THE TASK:
Count the lines of the records below that contain the string "height", matching case exactly, and give only the number.

SUPPLIED MATERIAL:
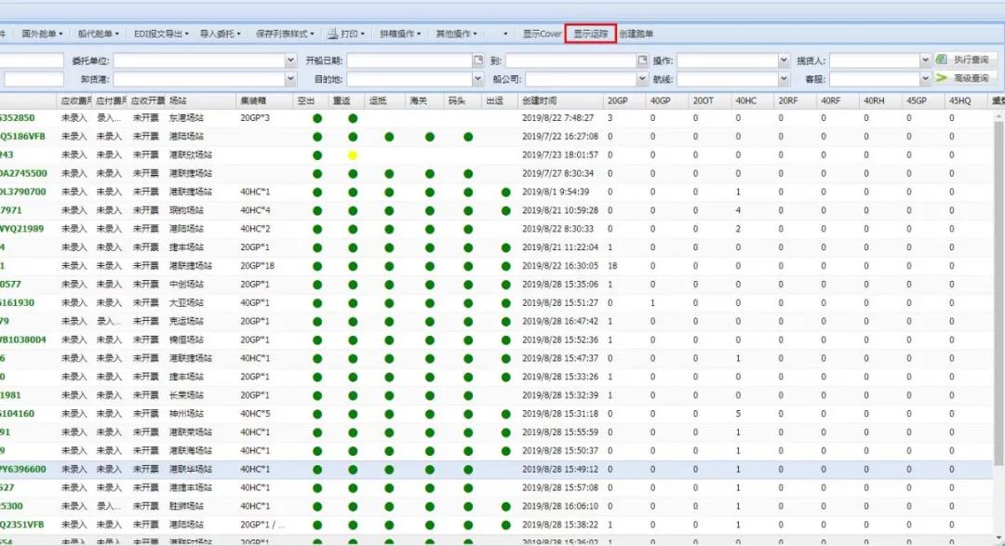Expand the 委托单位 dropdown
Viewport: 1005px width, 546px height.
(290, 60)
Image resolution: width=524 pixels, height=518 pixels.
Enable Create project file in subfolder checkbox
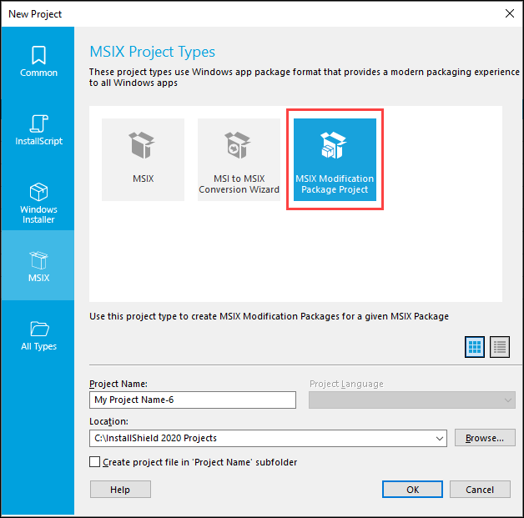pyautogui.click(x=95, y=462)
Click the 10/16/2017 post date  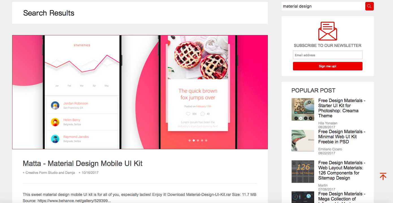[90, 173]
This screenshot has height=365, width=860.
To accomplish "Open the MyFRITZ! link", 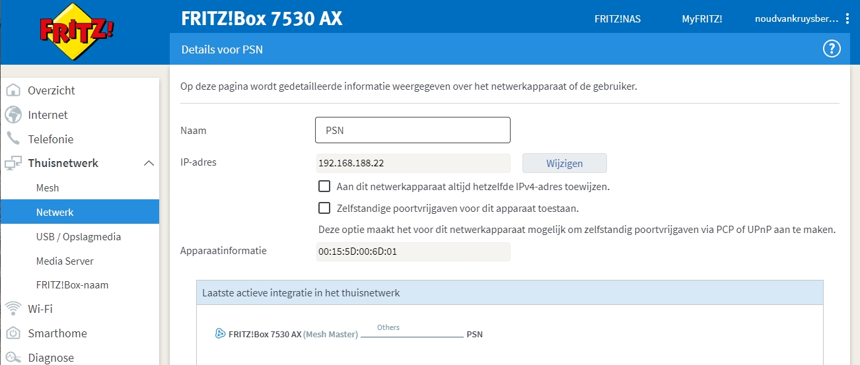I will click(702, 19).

WRITTEN RESPONSE:
3